2. Data en methoden
In het eerste deel van het artikel wordt voor mannen en vrouwen van verschillende leeftijden beschreven welk deel in de eerste vijf jaar na een (echt)scheiding is gaan samenwonen met een nieuwe partner. Hierbij wordt ook onderzocht wat het effect van de aanwezigheid van kinderen is op repartnering. Dit eerste deel is gebaseerd op registerinformatie uit het SSB (Bakker, Van Rooijen & Van Toor, 2014) en bevat alle 77 940 mannen en vrouwen die in 2014 een scheiding meemaakten, zowel na een huwelijk als na een periode van ongehuwd samenwonen, en die op dat moment tussen de 25 en 65 jaar oud waren. Vijf jaar na de scheiding is een betrekkelijk korte periode, maar wel de fase waarin de waarschijnlijkheid van repartnering het grootst is (Brown et al., 2019; De Graaf & Kalmijn, 2003). Mogelijk vervolgonderzoek kan zich richten op een langere periode na de scheiding.
In het tweede deel van het artikel wordt met behulp van enquêtegegevens uit het Onderzoek Gezinsvorming van het CBS uit 2003, 2008 en 2013 onderzocht welke relatiewensen gescheiden mannen en vrouwen voor de toekomst hebben. Aan degenen zonder vaste partner binnen of buiten het huishouden is gevraagd wat zij in de toekomst zouden willen: definitief geen relatie, het liefst een latrelatie of opnieuw samenwonen of trouwen. Door koppeling met registerinformatie uit het SSB over samenwoonperioden is voor alle gescheiden mensen uit deze enquêtes onderzocht welk deel vijf jaar na de enquête samenwoonde met een nieuwe partner.

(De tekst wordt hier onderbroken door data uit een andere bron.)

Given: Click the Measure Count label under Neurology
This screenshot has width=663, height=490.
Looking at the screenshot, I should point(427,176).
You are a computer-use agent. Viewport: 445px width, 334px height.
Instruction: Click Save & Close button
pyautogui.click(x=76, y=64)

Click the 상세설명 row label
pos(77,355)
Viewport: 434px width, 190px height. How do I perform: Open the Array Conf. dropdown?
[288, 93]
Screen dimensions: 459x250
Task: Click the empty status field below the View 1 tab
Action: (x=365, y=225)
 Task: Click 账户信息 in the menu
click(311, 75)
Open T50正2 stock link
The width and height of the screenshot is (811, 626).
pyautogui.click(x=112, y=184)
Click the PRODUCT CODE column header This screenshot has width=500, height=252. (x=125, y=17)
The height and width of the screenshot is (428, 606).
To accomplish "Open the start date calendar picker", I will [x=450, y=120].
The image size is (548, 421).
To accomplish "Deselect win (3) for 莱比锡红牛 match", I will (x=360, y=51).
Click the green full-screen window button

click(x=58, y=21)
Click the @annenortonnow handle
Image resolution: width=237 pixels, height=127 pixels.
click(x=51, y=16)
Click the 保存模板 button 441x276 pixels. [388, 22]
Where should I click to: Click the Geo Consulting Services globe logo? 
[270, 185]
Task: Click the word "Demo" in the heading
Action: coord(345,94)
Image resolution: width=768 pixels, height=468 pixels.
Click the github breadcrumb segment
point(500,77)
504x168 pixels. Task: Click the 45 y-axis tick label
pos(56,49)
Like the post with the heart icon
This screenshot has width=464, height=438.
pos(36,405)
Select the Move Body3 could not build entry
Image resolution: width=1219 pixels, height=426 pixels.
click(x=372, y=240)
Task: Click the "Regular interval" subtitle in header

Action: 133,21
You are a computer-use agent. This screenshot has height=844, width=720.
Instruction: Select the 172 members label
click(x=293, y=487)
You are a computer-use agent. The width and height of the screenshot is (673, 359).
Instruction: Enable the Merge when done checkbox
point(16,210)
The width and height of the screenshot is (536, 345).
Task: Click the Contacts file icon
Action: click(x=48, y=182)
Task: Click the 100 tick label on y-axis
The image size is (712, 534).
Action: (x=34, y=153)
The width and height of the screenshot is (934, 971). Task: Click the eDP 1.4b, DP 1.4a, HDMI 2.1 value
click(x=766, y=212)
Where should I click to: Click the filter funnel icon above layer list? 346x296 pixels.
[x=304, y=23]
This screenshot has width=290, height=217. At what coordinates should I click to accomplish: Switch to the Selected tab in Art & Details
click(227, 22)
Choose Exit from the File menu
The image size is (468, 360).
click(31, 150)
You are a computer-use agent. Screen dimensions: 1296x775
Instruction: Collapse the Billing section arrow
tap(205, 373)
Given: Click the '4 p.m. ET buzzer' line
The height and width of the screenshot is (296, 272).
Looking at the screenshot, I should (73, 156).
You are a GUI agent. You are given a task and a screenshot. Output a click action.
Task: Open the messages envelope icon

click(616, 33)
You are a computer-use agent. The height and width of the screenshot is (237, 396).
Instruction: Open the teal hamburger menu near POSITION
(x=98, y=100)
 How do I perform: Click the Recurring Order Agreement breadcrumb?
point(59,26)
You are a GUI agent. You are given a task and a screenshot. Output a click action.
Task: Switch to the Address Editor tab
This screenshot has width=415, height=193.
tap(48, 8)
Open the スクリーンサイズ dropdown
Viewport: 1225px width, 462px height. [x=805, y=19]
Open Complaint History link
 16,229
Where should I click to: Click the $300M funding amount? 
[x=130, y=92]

De cijfers over scheiden, samenwonen en samenwoonwensen gaan zowel over partners van verschillend als van gelijk geslacht.
Meer informatie over de onderzoekspopulatie, de waarnemingsperiode, de identificatie van scheidingen, samenwoonperioden en woonsituatie van de kinderen, de vraagstelling in de enquête en de multivariate modellen staat in de bijlage.